In a non-infected pulp, leukocytes are present to sample biologically and respond to the surrounding environment, including macrophages, dendritic cells (DCs), T cells and B cells. This sampling process is part of the normal protective immune response as it triggers leukocytes from the circulatory system to adhere to endothelial cells lining blood vessels and then migrate to the site of infection for defense potential. Macrophages can phagocytose bacteria and activate T cells triggering an adaptive immune response which occurs in association with DCs. In the pulp, DCs secrete a range of cytokines that influence both innate and adaptive immune responses, and they are considered key regulators of the tissue’s defense against infection. There is also a comparatively small number of B cells present in the healthy pulp tissue, and as there is pulpitis and caries progression, their numbers also increase.
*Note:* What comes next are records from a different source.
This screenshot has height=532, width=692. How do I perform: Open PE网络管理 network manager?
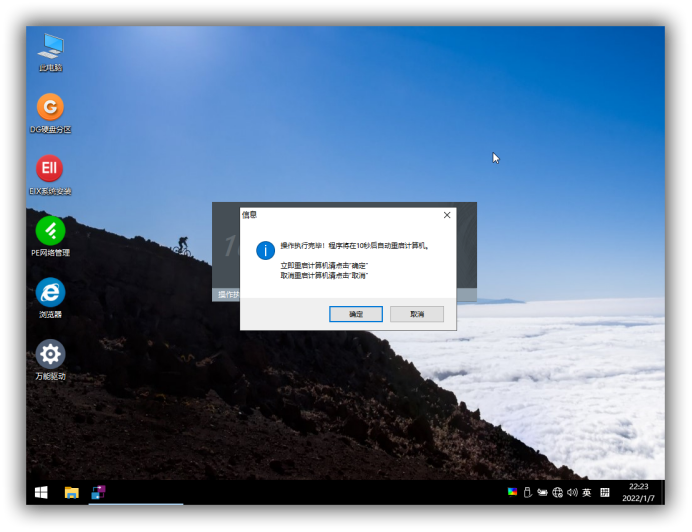coord(50,231)
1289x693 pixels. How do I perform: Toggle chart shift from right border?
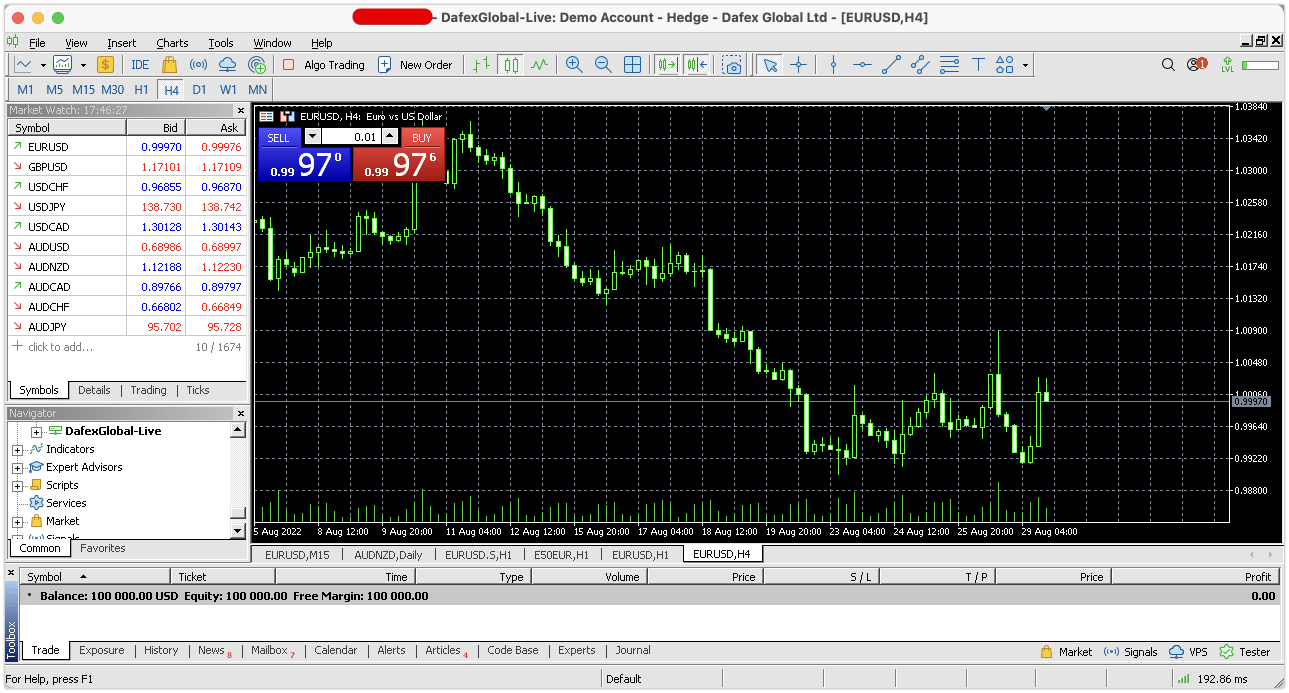pyautogui.click(x=697, y=65)
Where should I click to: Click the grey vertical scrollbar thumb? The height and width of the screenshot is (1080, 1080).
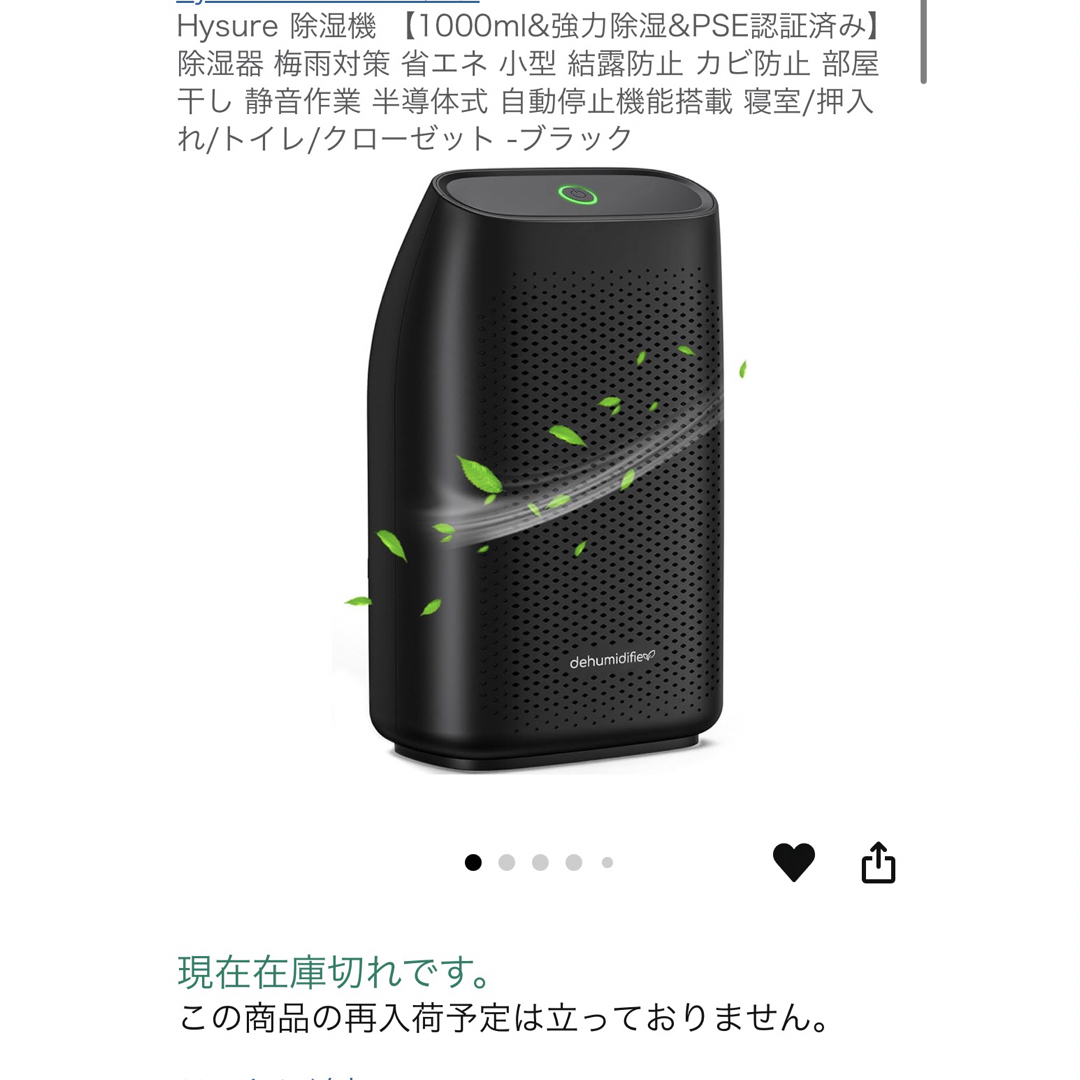pyautogui.click(x=923, y=41)
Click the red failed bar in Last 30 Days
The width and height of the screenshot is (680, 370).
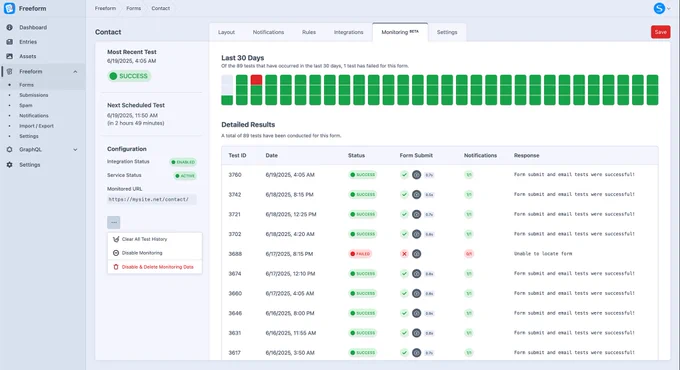coord(256,80)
When bacteria get closer to the pulp but are still confined to primary or secondary dentine, acid demineralization of dentine will occur, leading to the production of tertiary dentine to help protect the pulp from further insult.
After a pulp exposure, pulp cells are recruited, then differentiate into odontoblast-like cells, and contribute to the formation of a dentine bridge and thus increasing the residual dentin thickness. Odontoblast-like cell is a mineralized structure formed by a new population of pulp-derived which can be expressed as Toll-like receptors. They are responsible for the upregulation of innate immunity effectors, including antimicrobial agents and chemokines. One important antimicrobial agent produced by odontoblast is beta-defensins (BDs). BDs kill microorganisms by forming micropores that destroy membrane integrity and cause leakage of the cell content. Another one is nitric oxide (NO), a highly diffusible free radical, which stimulates the production of chemokine to attract immune cells into the affected areas and neutralize bacterial by-product in human pulp cells in vitro.
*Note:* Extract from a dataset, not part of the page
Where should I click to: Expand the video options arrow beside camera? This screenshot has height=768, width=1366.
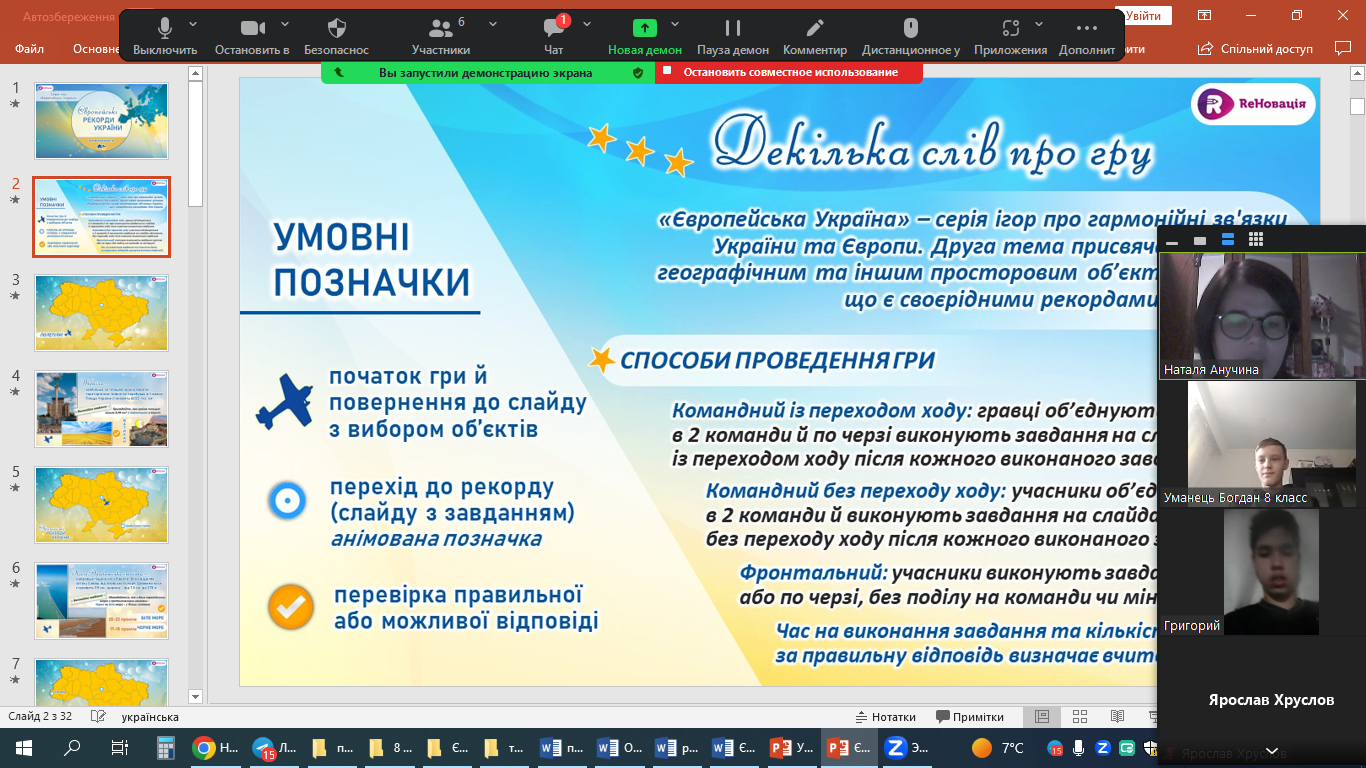(x=285, y=24)
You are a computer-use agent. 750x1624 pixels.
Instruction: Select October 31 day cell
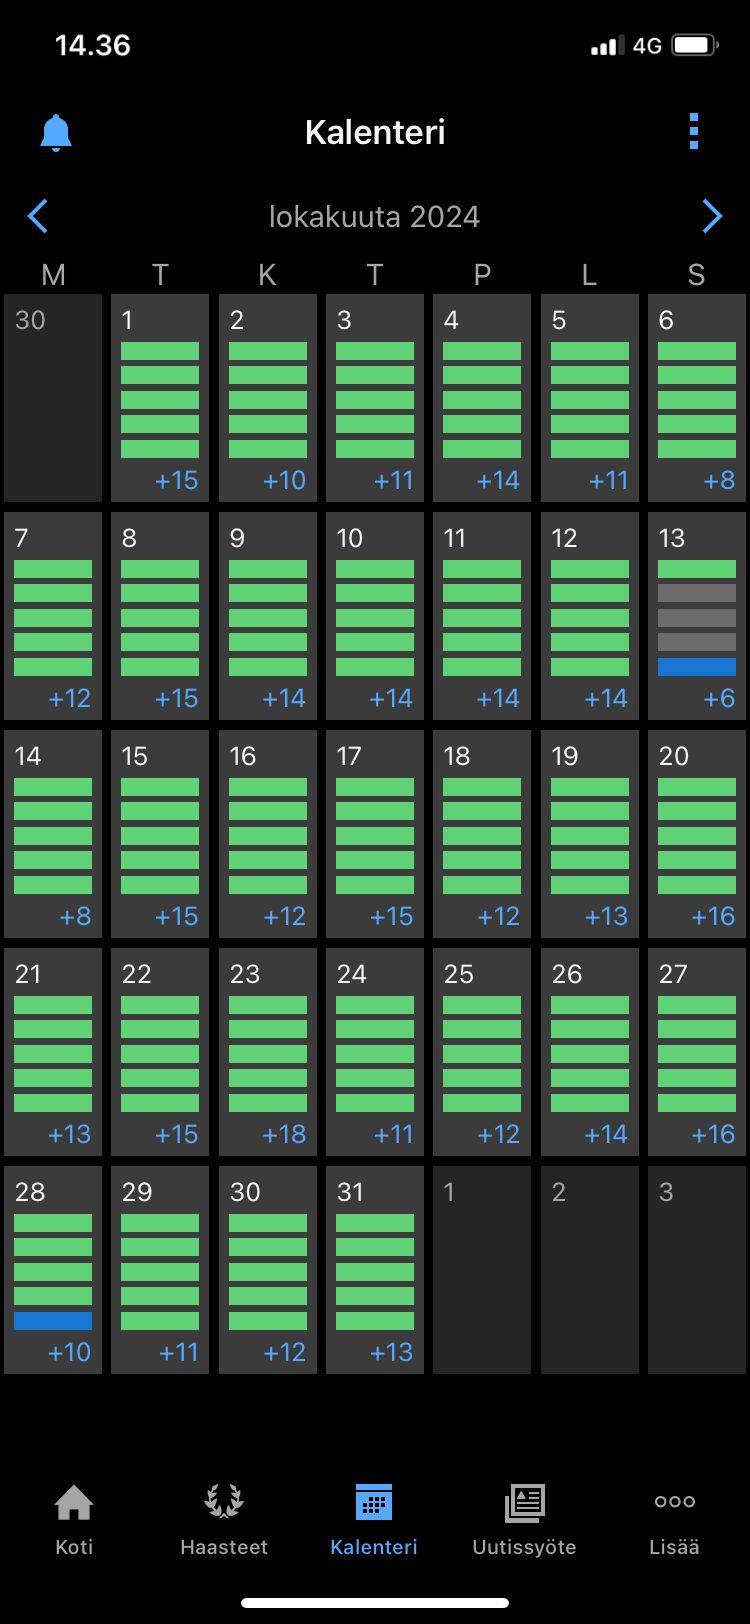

Pulp stones are calcified masses that occur in the pulp, either in the apical or coronal portions. They are classified according to their structure or location. According to their location, pulp stones can either be classed as free (completely surrounded by soft pulp tissue), embedded (surrounded by dentine tissue) or adherent (attached to pulp wall and are continuous with dentine but not fully enclosed). Depending on the structure of the pulp stones they are either true (dentine lined by odontoblasts), false (formed from degenerating cells that mineralise) or diffuse (more irregular in shape to false stones). The cause of pulp stones is little understood however it has been recorded that pulpal calcifications can occur due to:
- Pulp degeneration
- Increasing age (especially in the 4th advancing decade)
- Orthodontic treatment
- Trauma - traumatic occlusion
- Dental caries 
Histologically, pulp stones usually consist of circular layers of mineralised tissues. These layers are made up of blood clots, dead cells and collagen fibres. Occasionally, pulp stones can be seen to be surrounded by odontoblast like cells that contain tubules. However, this type of pulp stone are rarely seen.
The prevalence of pulp stones can reach as high as 50% in surveyed samples however pulp stones are estimated to range from 8-9%. Pulpal calcifications are more commonly found in females and more frequently found in maxillary teeth compared to mandibular teeth although the reason is unknown. They are also more common in molar teeth especially first molars compared to second molars and premolars. A systematic review suggested that the reason for this was because the first molars are the first teeth to be located in the mandible (lower jaw) and therefore longer exposure to degenerative changes. It also has larger blood supply.
In general, pulp stones do not require any treatment, however, depending on the size and location of the stones they may interfere with endodontic treatment and therefore be removed.